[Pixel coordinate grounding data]
┄┄┄┄┄┄┄┄┄┄┄┄┄┄┄┄┄┄┄┄
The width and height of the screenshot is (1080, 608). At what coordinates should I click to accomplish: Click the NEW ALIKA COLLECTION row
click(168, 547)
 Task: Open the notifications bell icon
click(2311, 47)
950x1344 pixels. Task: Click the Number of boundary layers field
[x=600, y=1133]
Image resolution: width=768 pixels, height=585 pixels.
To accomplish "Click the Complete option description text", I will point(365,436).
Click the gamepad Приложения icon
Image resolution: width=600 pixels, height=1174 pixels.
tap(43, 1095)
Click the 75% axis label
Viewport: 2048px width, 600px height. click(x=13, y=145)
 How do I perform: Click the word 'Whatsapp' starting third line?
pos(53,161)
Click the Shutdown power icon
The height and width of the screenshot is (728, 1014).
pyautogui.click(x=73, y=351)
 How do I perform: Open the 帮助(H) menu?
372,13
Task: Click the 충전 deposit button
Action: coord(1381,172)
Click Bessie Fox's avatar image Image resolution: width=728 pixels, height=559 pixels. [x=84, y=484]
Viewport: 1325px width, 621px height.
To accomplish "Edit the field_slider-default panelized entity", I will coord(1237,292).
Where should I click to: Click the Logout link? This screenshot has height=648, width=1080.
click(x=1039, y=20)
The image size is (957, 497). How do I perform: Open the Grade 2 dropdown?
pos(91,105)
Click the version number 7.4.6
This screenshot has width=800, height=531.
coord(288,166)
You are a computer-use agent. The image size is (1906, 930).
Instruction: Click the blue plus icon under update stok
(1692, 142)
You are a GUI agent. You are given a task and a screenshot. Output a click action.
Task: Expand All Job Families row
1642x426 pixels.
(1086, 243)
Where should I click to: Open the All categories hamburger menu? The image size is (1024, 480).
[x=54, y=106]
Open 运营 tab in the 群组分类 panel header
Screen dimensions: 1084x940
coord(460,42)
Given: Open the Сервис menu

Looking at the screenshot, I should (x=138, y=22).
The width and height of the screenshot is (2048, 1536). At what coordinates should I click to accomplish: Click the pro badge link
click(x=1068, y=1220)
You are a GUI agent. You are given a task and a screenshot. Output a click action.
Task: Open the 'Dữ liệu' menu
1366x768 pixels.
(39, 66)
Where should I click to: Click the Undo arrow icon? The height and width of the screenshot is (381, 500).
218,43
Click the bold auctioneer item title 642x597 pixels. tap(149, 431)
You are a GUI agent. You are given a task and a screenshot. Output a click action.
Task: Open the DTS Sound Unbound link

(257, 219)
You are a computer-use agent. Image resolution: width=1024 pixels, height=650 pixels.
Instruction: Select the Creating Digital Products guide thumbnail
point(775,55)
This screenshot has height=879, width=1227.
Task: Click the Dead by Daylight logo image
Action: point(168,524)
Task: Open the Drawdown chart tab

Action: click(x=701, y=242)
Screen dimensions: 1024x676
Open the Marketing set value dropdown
┄┄┄┄┄┄┄┄┄┄┄┄┄┄┄┄┄┄┄┄
▸ TASK PROMPT: Give only the number of lines in the preceding data that include the word "computer".

▸ ANSWER TO THIS PROBLEM: 2